Questa nuova legge, normando le associazioni di categoria – quelle di counseling comprese -, ha di fatto rivoluzionato il mondo del lavoro e ha permesso, come precisato dall’art. 7 della L. 4/2013, di tutelare i consumatori e di garantire la trasparenza del mercato dei servizi professionali.

Le associazioni professionali possono infatti rilasciare ai propri iscritti, previe le necessarie verifiche e sotto la responsabilità del proprio rappresentante legale, un’attestazione relativa:
– alla regolare iscrizione del professionista all’associazione;
– ai requisiti necessari alla partecipazione all’associazione stessa;
– agli standard qualitativi e di qualificazione professionale che gli iscritti sono tenuti a rispettare nell’esercizio dell’attività professionale ai fini del mantenimento dell’iscrizione all’associazione;
– alle garanzie fornite dall’associazione all’utente, tra cui l’attivazione dello sportello utente;
– all’eventuale possesso della polizza assicurativa per la responsabilità professionale stipulata dal professionista.

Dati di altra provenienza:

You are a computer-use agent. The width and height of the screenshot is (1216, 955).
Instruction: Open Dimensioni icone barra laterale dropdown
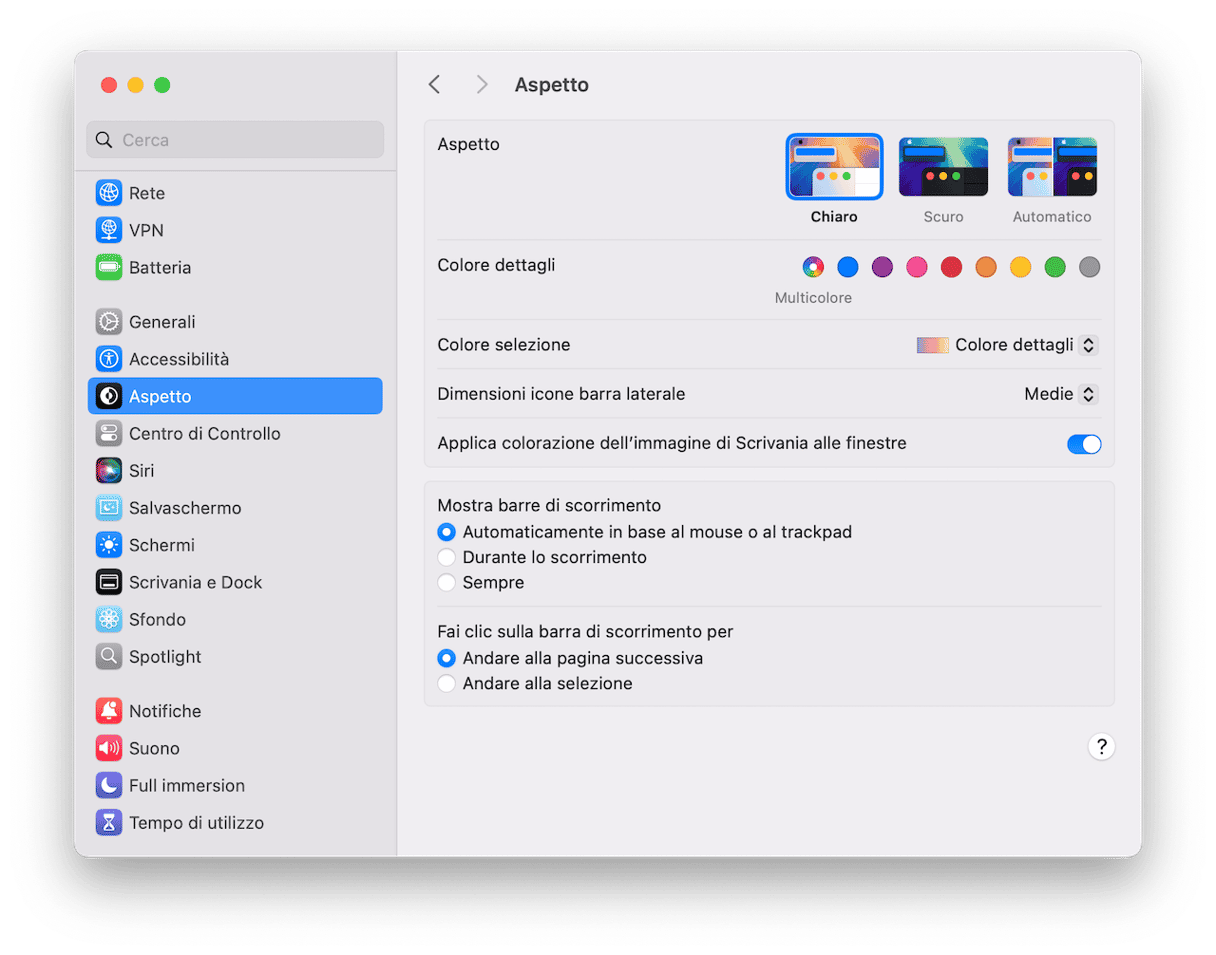pos(1060,394)
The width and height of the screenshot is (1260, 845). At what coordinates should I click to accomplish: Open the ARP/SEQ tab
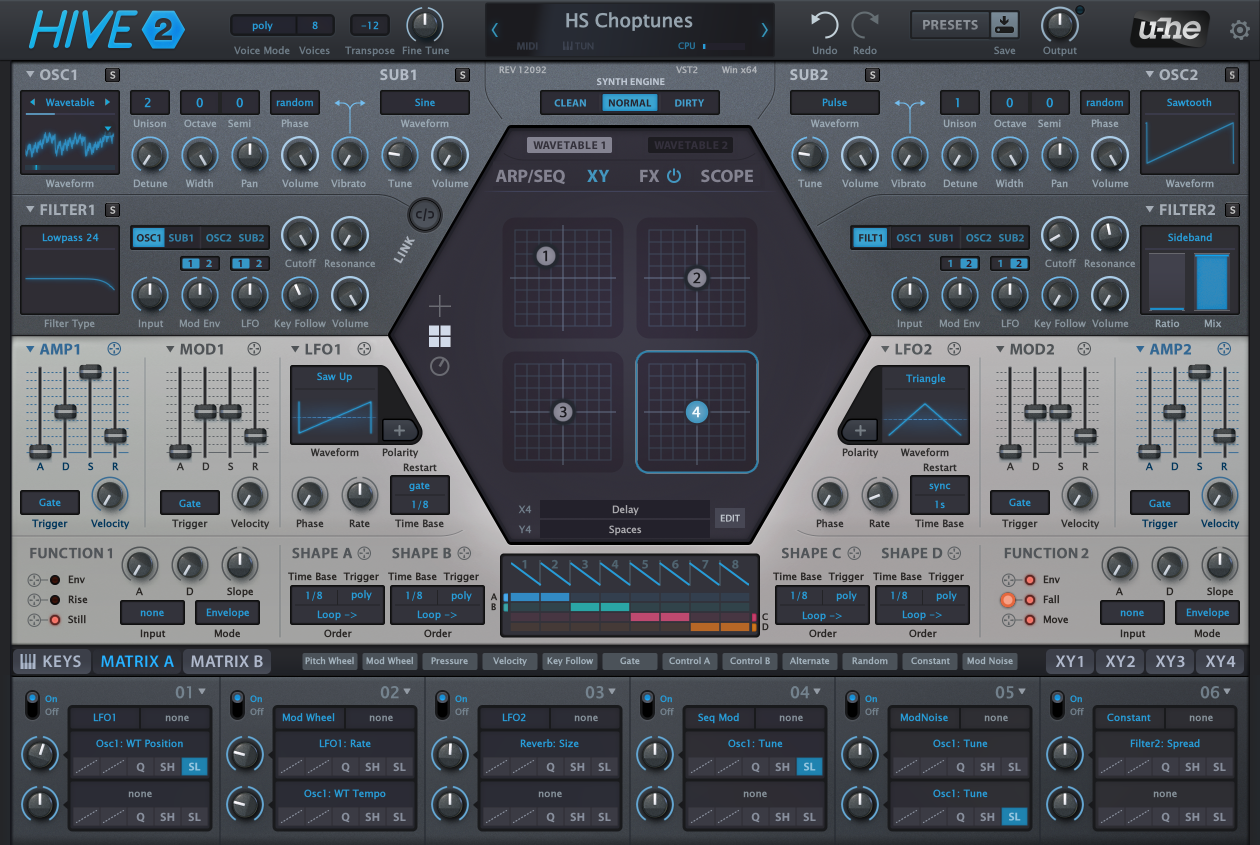tap(530, 176)
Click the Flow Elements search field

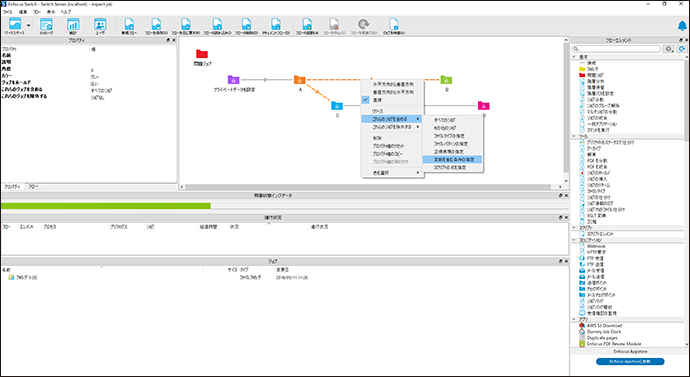click(617, 49)
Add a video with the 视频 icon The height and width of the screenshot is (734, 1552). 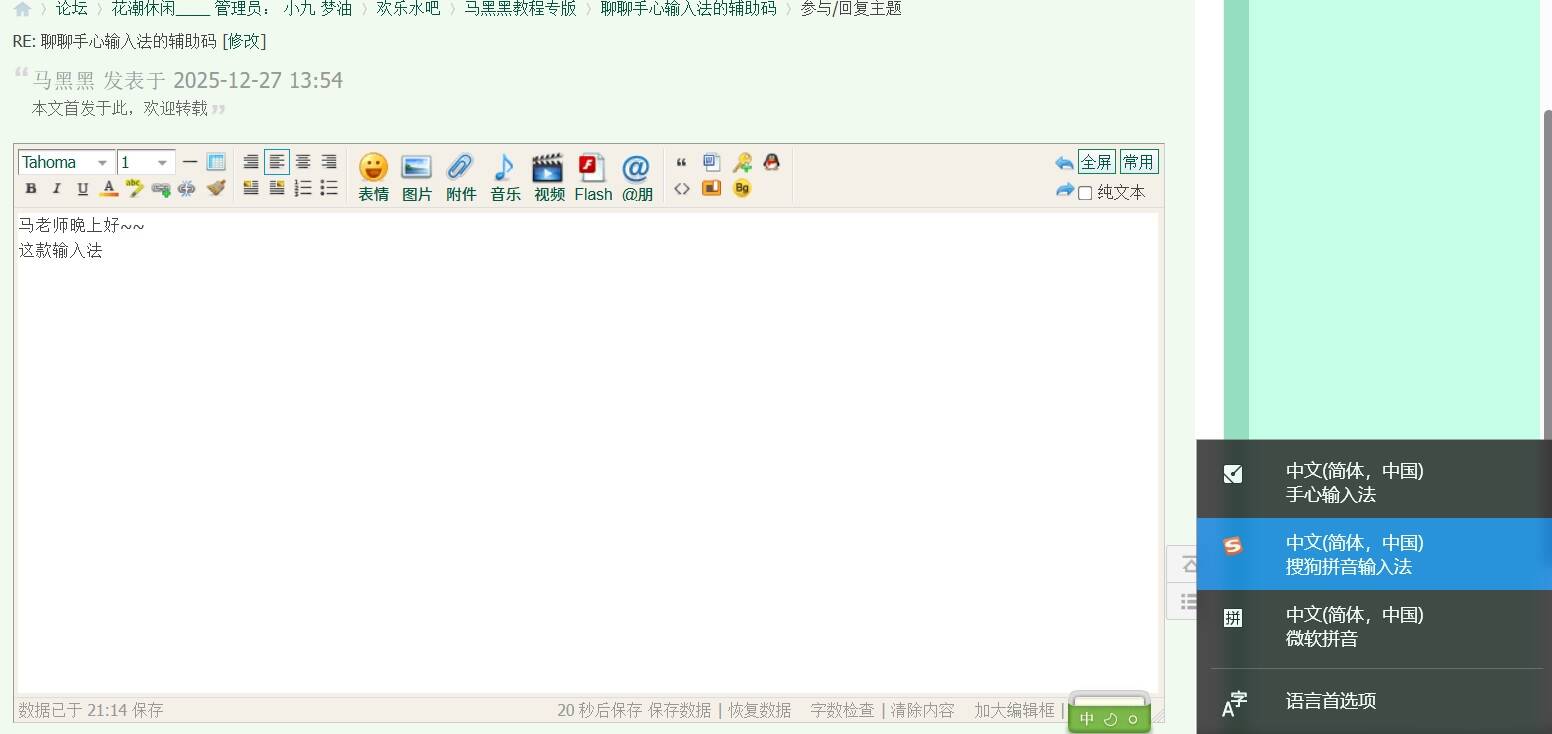pos(548,177)
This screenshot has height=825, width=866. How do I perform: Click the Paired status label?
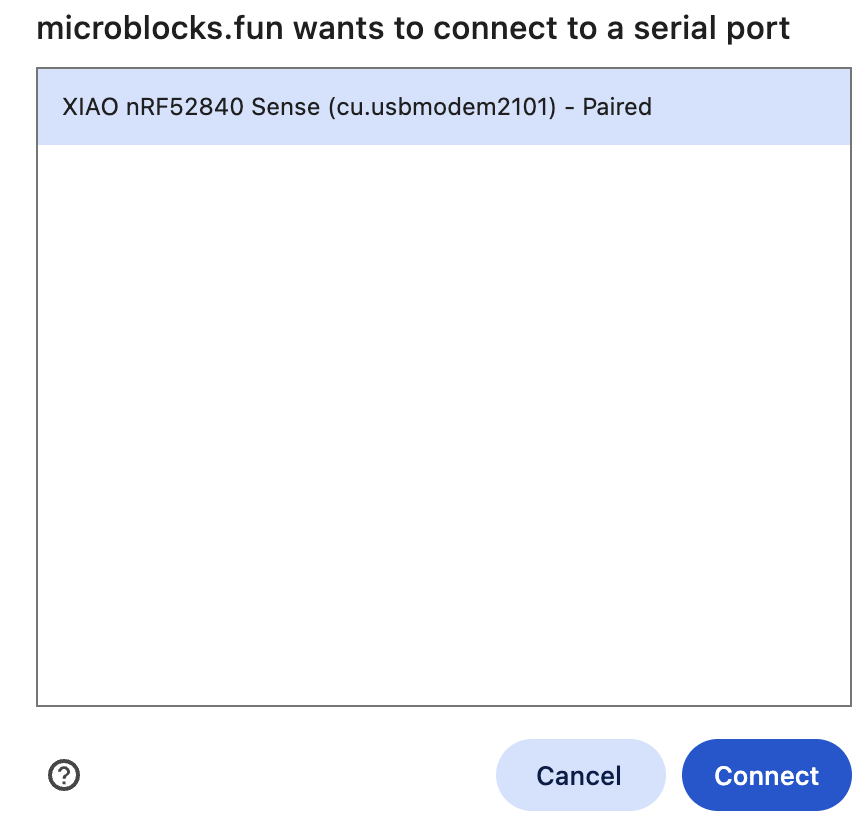tap(617, 106)
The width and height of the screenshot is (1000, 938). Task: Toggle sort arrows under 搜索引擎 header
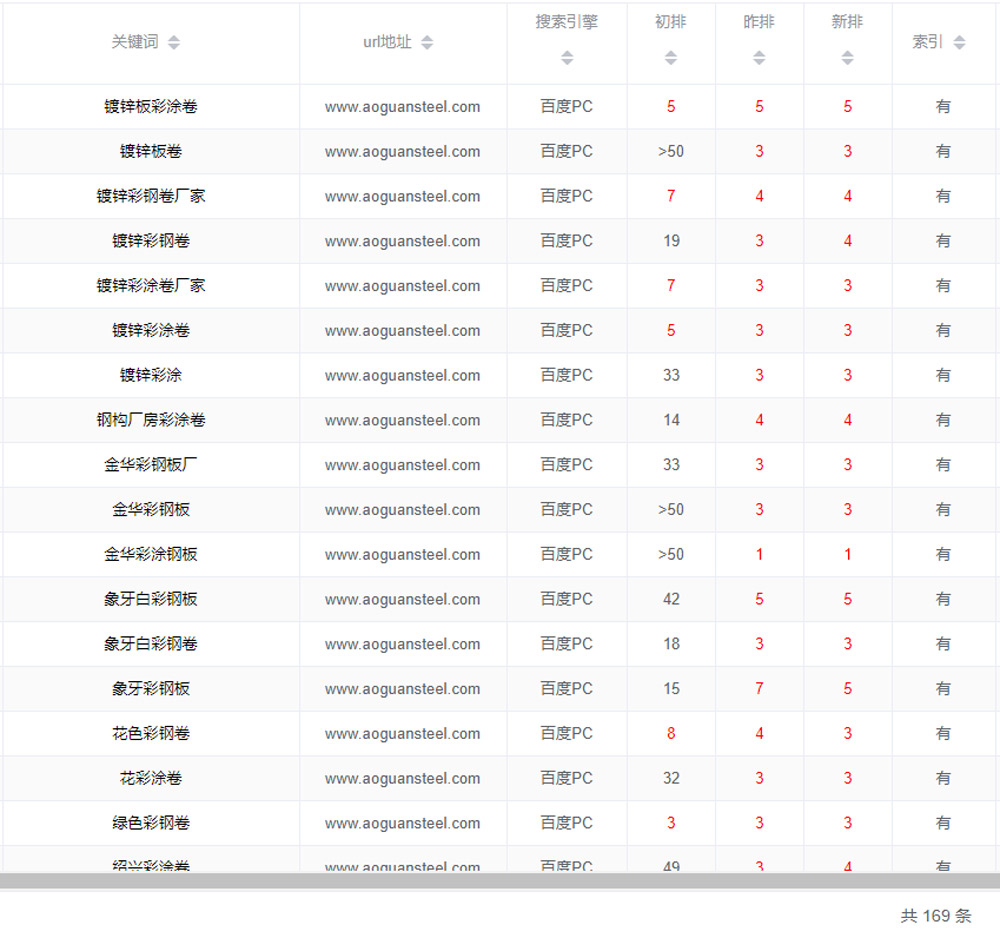(567, 58)
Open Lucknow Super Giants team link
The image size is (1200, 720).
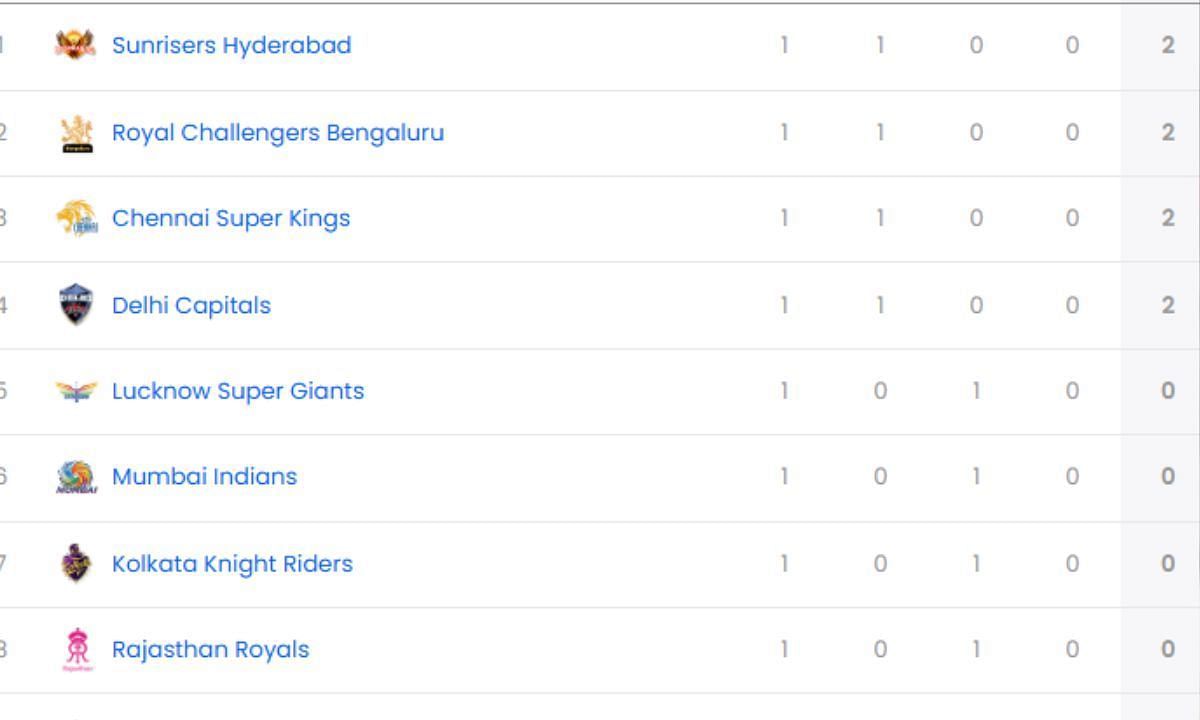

Va detto peraltro che il possesso di un attestato rilasciato da un’associazione professionale non rappresenta un requisito indispensabile per l’esercizio dell’attività di counseling: l’iscrizione a un’associazione è infatti libera e non obbligatoria, a differenza di quanto prescritto per le professioni ordinistiche regolamentate. Ma è chiaro che iscriversi a una associazione di categoria permette all’iscritto di essere inserito in una cornice professionale, che ne garantisce la formazione e lo mette in condizione di rispettare un preciso Codice Deontologico, tutelando il cliente.